▸ 抽出テキスト

問題社員39 飲み会で部下に飲酒を強要する。

1 飲酒強要の問題点

 上司と部下が酒食を共にすることは、普段の仕事とは違った打ち解けた雰囲気での親密なコミュニケーションを促し、円滑な人間関係の形成に資する面がありますが、体質上、お酒を全く飲めない人もいますし、お酒が弱いだけである程度は飲める人であっても、体調や気分次第では飲酒したくないこともあり、一緒にお酒を飲みさえすれば人間関係が良くなるというものではありません。お酒の最低限のマナーを守れない飲み方、飲ませ方をすれば、かえって人間関係が悪化してしまうこともあります。
 勤務時間外の飲み会の席で部下が飲酒しなければならない労働契約上の義務がないことは明らかですから、部下が飲酒を断っているにもかかわらず、上司が執拗にお酒を飲ませようとすることは、部下の意向を無視して部下に義務のないことを行わせようとしているに過ぎず、何らの法的根拠もありません。
 部下が業務として上司の指揮命令の下、接待などに従事しているような場合には、部下も飲酒することが業務遂行上望ましい場合もあり得ますが、飲酒というものの性質上、通常は上司が部下に対して強要できる性質のものではないのではないかと思われます。
 上司が部下に対して飲酒を強要すれば、上司、職場環境、さらには会社そのものに対する部下の評価や就労意欲が低下し、他に良い職場があるのであれば転職しようという気持ちにさせかねません。 また、飲み会の席で上司が部下に飲酒を強要した結果、部下が体調を崩したり精神的にダメージを受けたりすれば、その程度にもよりますが、会社は使用者責任や安全配慮義務違反に基づく損害賠償義務(民法715条、415条)を負う可能性があります。

(表示項目を探すための資料)
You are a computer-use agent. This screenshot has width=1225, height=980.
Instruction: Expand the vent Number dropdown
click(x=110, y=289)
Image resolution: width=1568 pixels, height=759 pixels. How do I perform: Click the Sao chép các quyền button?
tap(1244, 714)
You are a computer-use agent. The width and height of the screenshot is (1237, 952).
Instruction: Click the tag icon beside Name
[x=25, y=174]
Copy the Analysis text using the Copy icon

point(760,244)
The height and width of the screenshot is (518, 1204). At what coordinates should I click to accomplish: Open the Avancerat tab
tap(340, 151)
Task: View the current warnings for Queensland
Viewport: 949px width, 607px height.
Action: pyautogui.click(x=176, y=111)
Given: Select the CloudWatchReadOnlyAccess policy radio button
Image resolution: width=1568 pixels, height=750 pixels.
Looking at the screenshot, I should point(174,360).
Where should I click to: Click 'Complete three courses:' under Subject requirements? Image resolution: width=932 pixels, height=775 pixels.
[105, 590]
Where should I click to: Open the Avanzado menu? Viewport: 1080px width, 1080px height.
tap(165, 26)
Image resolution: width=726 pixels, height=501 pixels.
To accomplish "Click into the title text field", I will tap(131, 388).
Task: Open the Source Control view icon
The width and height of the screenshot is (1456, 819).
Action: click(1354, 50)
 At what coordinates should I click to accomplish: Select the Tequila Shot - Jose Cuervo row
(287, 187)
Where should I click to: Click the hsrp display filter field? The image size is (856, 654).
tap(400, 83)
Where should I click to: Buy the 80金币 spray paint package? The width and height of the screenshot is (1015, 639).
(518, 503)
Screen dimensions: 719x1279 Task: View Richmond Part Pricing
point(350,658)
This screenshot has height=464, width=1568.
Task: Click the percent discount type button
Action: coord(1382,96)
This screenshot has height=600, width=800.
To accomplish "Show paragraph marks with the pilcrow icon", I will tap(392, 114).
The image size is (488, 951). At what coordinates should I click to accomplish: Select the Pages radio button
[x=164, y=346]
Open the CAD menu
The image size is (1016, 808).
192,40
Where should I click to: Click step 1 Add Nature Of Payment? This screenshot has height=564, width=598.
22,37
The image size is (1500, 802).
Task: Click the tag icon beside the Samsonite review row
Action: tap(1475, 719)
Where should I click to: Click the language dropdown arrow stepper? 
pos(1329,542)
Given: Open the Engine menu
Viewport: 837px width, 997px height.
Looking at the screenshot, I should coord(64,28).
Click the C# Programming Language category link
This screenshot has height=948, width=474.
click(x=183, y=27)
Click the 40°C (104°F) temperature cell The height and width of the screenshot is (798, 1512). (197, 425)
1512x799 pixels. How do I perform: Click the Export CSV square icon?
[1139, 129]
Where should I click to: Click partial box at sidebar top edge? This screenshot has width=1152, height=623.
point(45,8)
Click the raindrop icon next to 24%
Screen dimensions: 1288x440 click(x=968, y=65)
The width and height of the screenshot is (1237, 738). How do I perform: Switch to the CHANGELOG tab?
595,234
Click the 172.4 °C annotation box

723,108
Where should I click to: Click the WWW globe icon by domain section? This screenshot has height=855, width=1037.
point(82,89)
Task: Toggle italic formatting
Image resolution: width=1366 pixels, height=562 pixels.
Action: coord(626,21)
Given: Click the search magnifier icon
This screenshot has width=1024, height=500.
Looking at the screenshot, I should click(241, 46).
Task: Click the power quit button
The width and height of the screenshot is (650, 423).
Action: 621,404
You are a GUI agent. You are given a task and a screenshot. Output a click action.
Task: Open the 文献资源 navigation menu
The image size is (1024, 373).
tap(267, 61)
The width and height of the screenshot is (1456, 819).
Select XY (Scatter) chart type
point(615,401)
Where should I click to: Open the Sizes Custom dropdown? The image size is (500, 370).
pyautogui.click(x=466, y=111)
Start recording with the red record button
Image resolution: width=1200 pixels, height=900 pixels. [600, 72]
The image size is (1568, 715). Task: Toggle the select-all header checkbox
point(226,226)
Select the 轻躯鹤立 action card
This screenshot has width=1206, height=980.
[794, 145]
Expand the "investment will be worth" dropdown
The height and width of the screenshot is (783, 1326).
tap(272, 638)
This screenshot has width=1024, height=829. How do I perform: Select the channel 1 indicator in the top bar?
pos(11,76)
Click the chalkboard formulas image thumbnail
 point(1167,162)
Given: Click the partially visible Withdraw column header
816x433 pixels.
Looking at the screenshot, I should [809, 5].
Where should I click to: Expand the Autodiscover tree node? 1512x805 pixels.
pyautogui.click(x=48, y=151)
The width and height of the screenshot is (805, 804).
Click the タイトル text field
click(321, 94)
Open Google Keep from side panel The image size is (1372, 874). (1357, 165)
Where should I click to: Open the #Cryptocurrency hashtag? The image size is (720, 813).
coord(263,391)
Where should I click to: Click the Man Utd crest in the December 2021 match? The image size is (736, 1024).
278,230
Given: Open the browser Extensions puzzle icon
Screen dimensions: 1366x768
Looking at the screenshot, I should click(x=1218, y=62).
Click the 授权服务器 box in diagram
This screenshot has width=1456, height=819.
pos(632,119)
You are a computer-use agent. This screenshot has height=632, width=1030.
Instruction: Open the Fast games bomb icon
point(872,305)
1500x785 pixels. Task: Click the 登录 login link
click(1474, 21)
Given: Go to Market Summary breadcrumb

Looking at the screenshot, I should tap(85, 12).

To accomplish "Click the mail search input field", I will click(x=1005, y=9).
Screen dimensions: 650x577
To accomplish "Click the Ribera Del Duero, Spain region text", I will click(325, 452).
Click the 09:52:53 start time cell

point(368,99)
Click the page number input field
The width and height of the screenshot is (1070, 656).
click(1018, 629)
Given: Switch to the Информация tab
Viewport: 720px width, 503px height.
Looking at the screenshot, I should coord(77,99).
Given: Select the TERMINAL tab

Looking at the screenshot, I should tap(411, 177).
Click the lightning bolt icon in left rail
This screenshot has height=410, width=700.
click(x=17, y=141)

▸ 課題の要件
抽出テキストの「問題社員39 飲み会で部下に飲酒を強要する。」から「いのではないかと思われます。」までを、一字一句変えずに書き写してもらえますか？

▸ 完成した解答
問題社員39 飲み会で部下に飲酒を強要する。

1 飲酒強要の問題点

 上司と部下が酒食を共にすることは、普段の仕事とは違った打ち解けた雰囲気での親密なコミュニケーションを促し、円滑な人間関係の形成に資する面がありますが、体質上、お酒を全く飲めない人もいますし、お酒が弱いだけである程度は飲める人であっても、体調や気分次第では飲酒したくないこともあり、一緒にお酒を飲みさえすれば人間関係が良くなるというものではありません。お酒の最低限のマナーを守れない飲み方、飲ませ方をすれば、かえって人間関係が悪化してしまうこともあります。
 勤務時間外の飲み会の席で部下が飲酒しなければならない労働契約上の義務がないことは明らかですから、部下が飲酒を断っているにもかかわらず、上司が執拗にお酒を飲ませようとすることは、部下の意向を無視して部下に義務のないことを行わせようとしているに過ぎず、何らの法的根拠もありません。
 部下が業務として上司の指揮命令の下、接待などに従事しているような場合には、部下も飲酒することが業務遂行上望ましい場合もあり得ますが、飲酒というものの性質上、通常は上司が部下に対して強要できる性質のものではないのではないかと思われます。